Cuba detects first Omicron case

A woman receiving a Covid-19 shot in Havana, Cuba, on Dec 6, 2021. The country reported its first Omicron case on Dec 8, 2021. PHOTO: REUTERS

HAVANA (REUTERS) - Cuba has detected its first case of the Omicron coronavirus variant in a person who had travelled from Mozambique, Cuban state media agency ACN reported late on Wednesday (Dec 8).

The traveller, a health worker that resides in Cuba's Pinar del Rio province, returned to the island on Nov 27 and tested positive for Covid-19 the following day, according to the ACN report.

Health officials identified 18 people the traveller may have been in contact with since arriving in Cuba, but all were asymptomatic and had tested negative for the virus, the report said.

Cuba, a Caribbean island nation whose economy hinges on tourism, sharply eased entry requirements for tourists in mid-November following a successful inoculation drive with domestically developed vaccines. Infections from Covid-19 have dropped off to 1 per cent of their peak, according to a Reuters tally.

Cuba, nonetheless, tightened restrictions again last week on passengers from certain African countries and other places where Omicron had been detected, amid the global scare over the new variant.

The Omicron variant has so far been detected in the Americas in Argentina, Brazil, Canada, Chile, Mexico and the United States, but it is just a matter of time before it circulates in more countries, the Pan American Health Organisation (Paho) warned on Wednesday.

--- EXERCISE DATA ---
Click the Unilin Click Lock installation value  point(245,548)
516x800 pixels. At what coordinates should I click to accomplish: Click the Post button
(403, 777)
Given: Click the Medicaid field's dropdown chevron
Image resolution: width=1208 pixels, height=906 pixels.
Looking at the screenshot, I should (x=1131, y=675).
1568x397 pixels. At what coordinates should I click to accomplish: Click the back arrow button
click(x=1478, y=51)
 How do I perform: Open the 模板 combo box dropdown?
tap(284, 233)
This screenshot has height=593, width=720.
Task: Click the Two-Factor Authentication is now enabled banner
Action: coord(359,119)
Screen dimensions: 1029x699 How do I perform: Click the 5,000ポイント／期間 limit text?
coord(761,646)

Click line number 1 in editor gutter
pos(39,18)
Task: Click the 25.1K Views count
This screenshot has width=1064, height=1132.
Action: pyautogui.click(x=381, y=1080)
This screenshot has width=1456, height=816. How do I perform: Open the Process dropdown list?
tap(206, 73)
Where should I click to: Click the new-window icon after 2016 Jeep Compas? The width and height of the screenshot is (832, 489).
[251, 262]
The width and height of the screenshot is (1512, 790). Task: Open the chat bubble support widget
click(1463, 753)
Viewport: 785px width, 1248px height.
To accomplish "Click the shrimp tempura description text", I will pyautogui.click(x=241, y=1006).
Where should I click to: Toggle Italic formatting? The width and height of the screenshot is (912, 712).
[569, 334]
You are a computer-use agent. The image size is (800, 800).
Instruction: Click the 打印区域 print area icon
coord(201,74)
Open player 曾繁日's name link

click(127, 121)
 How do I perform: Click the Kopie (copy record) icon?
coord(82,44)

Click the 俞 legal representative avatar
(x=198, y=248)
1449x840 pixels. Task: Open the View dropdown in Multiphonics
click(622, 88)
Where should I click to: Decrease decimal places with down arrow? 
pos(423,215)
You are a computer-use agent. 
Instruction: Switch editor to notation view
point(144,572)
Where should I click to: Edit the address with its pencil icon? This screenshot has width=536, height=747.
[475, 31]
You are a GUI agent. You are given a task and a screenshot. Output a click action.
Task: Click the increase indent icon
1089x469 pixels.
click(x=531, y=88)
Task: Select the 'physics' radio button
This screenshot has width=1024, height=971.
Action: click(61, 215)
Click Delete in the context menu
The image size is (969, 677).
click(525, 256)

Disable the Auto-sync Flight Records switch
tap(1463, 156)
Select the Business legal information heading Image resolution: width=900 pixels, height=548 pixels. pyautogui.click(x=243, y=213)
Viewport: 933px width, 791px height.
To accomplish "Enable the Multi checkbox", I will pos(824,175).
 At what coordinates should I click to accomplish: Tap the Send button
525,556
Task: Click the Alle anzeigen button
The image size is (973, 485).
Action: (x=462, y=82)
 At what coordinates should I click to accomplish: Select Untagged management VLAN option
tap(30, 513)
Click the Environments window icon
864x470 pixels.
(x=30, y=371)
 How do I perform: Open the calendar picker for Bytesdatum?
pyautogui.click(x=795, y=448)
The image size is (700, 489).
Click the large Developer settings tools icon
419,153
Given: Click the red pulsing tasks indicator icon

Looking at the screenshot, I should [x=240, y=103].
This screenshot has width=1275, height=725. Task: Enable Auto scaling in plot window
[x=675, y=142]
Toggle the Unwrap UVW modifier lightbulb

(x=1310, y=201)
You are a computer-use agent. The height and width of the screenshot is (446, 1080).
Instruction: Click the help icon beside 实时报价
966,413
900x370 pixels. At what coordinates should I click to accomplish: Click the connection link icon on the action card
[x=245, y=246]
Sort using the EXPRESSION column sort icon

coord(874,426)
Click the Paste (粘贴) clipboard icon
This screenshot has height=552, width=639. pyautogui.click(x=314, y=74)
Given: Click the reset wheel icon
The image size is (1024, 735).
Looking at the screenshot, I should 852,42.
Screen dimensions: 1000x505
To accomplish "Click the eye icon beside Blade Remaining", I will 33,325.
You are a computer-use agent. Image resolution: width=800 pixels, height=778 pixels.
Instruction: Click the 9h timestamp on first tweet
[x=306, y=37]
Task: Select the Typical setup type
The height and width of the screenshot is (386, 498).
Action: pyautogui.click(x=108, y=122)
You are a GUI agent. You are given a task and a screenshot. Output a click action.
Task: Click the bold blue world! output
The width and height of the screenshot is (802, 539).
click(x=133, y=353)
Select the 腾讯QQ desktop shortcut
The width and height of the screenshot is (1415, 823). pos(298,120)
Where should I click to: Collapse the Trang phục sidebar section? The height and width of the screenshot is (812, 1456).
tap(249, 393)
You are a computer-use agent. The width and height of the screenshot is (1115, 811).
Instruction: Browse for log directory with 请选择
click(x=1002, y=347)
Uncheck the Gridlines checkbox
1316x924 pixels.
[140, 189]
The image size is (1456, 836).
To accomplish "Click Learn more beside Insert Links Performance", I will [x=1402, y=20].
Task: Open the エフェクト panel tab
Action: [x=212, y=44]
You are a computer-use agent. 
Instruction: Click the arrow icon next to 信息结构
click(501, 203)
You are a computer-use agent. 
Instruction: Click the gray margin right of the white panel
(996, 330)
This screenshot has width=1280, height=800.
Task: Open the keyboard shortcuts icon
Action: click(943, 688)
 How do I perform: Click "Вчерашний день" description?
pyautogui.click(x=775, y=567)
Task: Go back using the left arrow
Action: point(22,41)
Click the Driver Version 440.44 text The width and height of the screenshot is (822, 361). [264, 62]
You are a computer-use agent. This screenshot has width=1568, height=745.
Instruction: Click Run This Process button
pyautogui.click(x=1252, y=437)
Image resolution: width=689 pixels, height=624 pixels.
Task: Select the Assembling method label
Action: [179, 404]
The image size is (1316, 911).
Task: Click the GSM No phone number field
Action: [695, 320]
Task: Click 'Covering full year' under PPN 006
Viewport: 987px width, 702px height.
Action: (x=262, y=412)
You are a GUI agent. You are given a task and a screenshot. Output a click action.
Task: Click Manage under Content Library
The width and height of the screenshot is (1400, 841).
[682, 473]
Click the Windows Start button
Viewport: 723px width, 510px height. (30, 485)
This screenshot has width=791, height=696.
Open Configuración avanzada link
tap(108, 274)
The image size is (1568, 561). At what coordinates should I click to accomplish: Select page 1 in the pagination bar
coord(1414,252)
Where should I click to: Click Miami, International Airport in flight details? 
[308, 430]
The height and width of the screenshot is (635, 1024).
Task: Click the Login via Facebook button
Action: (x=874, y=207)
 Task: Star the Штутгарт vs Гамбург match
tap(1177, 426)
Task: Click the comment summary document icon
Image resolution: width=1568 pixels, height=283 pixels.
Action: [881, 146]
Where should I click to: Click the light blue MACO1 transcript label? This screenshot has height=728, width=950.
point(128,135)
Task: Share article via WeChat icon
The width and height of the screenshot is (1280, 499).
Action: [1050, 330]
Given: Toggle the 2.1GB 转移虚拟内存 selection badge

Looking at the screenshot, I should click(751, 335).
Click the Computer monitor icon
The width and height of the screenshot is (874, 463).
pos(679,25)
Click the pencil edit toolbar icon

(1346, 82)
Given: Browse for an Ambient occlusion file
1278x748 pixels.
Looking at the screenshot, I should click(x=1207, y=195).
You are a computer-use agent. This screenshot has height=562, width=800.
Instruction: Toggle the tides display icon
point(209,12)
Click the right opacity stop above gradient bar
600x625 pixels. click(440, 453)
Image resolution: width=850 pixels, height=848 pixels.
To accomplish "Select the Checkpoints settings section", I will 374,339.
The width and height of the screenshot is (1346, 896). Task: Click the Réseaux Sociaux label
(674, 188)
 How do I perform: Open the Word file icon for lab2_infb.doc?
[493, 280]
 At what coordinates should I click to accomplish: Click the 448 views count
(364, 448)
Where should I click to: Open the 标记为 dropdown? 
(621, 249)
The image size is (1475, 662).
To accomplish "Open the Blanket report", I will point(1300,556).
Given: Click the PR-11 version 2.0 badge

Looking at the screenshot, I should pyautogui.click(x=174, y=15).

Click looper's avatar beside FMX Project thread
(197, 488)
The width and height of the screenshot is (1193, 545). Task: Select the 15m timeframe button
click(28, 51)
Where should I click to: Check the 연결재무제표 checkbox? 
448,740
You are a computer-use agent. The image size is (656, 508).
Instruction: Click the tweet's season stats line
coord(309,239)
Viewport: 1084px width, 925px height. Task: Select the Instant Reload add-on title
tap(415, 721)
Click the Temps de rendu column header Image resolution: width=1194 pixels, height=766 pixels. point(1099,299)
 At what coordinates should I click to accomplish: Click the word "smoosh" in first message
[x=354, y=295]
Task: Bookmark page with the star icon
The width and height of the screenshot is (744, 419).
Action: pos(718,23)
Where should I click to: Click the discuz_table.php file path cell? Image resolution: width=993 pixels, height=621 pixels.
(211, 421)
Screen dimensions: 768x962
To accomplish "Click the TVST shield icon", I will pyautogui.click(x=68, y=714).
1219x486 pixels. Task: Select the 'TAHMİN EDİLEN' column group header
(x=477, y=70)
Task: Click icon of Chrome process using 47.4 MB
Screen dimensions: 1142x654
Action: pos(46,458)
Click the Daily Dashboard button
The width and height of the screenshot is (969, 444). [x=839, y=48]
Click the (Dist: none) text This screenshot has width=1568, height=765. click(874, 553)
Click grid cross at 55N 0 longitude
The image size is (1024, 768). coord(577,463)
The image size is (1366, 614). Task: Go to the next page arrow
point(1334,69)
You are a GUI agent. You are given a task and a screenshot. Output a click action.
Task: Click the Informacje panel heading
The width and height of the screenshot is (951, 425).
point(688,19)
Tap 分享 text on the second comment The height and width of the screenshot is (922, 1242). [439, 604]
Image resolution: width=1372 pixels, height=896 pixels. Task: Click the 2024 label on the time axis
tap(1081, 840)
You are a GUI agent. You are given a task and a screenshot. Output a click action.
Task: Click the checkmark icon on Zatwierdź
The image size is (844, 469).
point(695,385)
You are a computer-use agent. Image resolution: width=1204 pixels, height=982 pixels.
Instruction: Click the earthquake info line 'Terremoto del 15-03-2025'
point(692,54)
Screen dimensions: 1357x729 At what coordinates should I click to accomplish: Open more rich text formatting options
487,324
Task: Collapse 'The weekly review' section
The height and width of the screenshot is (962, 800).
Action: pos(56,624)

--- EXERCISE TASKS ---
a: In the Cuba Omicron article, which province is the infected traveller a resident of?
b: Please output the stretch of the Cuba Omicron article from "Cuba detects first" through "Wednesday (Dec 8).", word for word.

--- ANSWERS PROVIDED ---
a: Pinar del Rio province

b:
Cuba detects first Omicron case

A woman receiving a Covid-19 shot in Havana, Cuba, on Dec 6, 2021. The country reported its first Omicron case on Dec 8, 2021. PHOTO: REUTERS

HAVANA (REUTERS) - Cuba has detected its first case of the Omicron coronavirus variant in a person who had travelled from Mozambique, Cuban state media agency ACN reported late on Wednesday (Dec 8).